The “Remember the Removal” Bike Ride journey was meaningful and personal to me. Having my genealogy done before the ride allowed me to put names with places and understand how my family story fit into the places we visited.
I was able to visit my direct ancestor John Downing’s home. I am an eighth-generation descendant of his. The Tuckasegee River (in North Carolina) flows through this property, and here I was able to see the fish weir still standing 183 years later. It has worn down over time but clearly visible despite constant currents and recreational use. I witnessed a kayaker wrestle over it as I stood on the banks.
I was able to visit John Hair Conrad’s home. I am a fifth-generation descendant of his. The house is still intact. I was able to sit on the porch and walk around the property peeking at the springs that flow by. He spent the summer of 1838 in a concentration camp only 6 miles from his home and didn’t move west until September.

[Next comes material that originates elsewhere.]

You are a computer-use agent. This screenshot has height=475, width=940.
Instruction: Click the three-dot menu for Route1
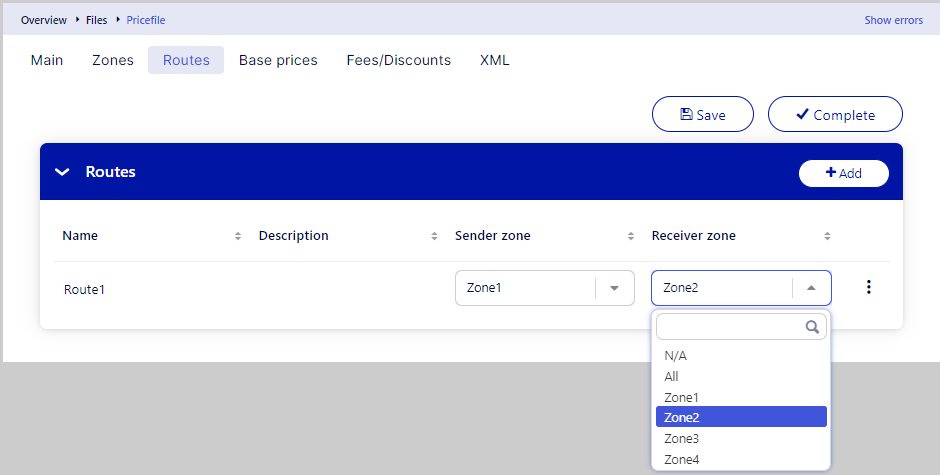coord(868,288)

Something else that made this journey meaningful was connecting pieces of history together. In “The Journal of Rev. Daniel S. Butrick,” there is a journal entry for August 20, 1838, that I think sticks with everyone who reads it. An unnamed pregnant woman going into labor fell to the ground in pain and a soldier stabbed her with his bayonet killing her. At Blythe’s Ferry, there is a census of Cherokees who passed through there, and I learned that the unnamed woman was Lizy Ratley and she had eight Cherokees with her (likely all her children), and that John Hair Conrad’s half-brother was James (Hair) Hare.
The significance of this is James Hare took in all of Lizy’s children to care for them after she was killed. It is moments of realization like this that stirs so much emotion in me. It is no wonder that my family and others did not pass down stories of what it was like. All I ever heard was that “it was really bad” and no one wanted to talk about it. Reality is that it was much worse, and I find that it is hard for me to talk about it, and I did not live it.

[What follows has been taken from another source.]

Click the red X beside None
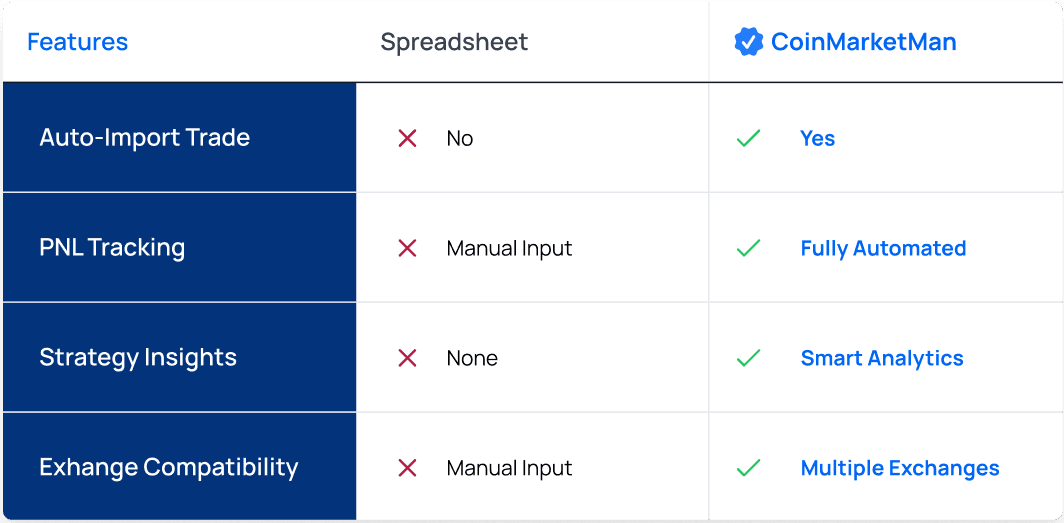This screenshot has height=523, width=1064. (x=407, y=358)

I learned about it in Oklahoma history in school. It seemed to be more about, “this treaty and that President, and how it led to this movement or that.” It hardly covered the “Trail of Tears.” It seemed to be more summed up as a death toll. It certainly did not go into the hardships and the struggles they faced on a daily basis. On this journey, I learned how smart and advanced our Cherokee Nation was. How our people did not call it the “Trail of Tears.” They called it ᏗᎨᏥᏱᎸᏍᏔᏅᎢ(di ge tsi yi lv sta nv i) meaning they were being driven like animals. Even Rev. Butrick, a non-Native, described the inhumane overcrowding that occurred on flat bottom boats (often leading to sinking and more death) making a comparison that no one would treat swine the way “the sweet poor Cherokees” were being treated.
From the time our people were forced out of their homes in May 1838, and arrived to Indian Territory it was more than 10 months later. Nearly 4,000 Cherokees died – a quarter of our people. Most during the summer from dysentery, some murdered by soldiers, and some so weak they would faint on the road and wagons would roll over them. During the winter, they had to wait until frozen rivers thawed before moving on, never having appropriate clothing or shelter or enough food. My team and I rode the northern route in 17 days. The struggles I experienced on this ride will never compare to what my ancestors faced, but I feel closer to them and to my culture because of this ride. It was mentally challenging; however, physically I felt stronger every day. I woke up with purpose to honor them. My ancestors were strong and resilient and their same blood flows through me. I am forever grateful for this opportunity to ride 950 miles retracing their steps to honor them.
Tracie Asbill took part in the 2021 “Remember the Removal” ride as a mentor rider. She is a pediatric nurse at the Cherokee Nation Outpatient Health Center in Tahlequah.